START EXTRACTED ENTRIES

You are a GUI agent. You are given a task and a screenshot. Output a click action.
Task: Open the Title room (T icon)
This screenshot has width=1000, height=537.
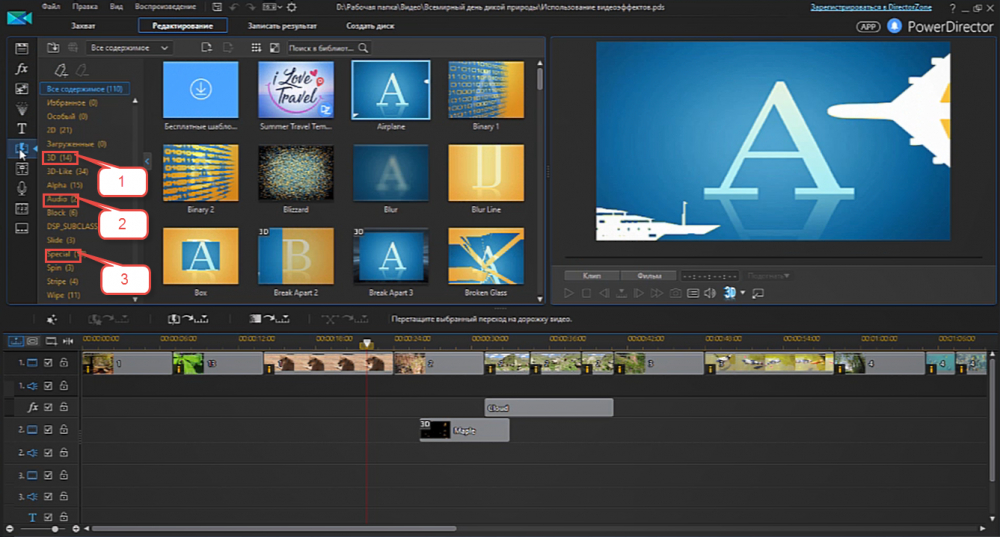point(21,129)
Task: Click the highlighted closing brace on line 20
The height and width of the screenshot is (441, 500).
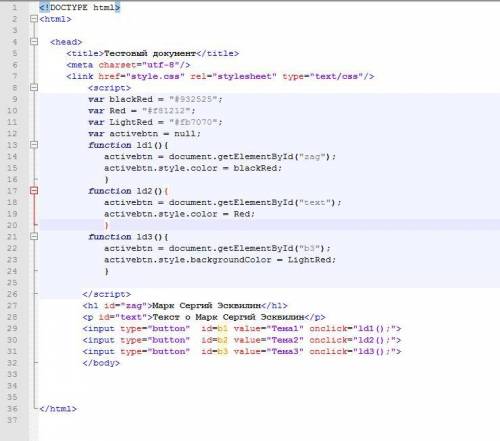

END EXTRACTED ENTRIES

PROBLEM TO WORK ON:
Your answer must be the lines from the one containing "Task: Click the" through the last line of the records, both included, written out exactly and without pictures.

TASK ANSWER:
Task: Click the highlighted closing brace on line 20
The height and width of the screenshot is (441, 500).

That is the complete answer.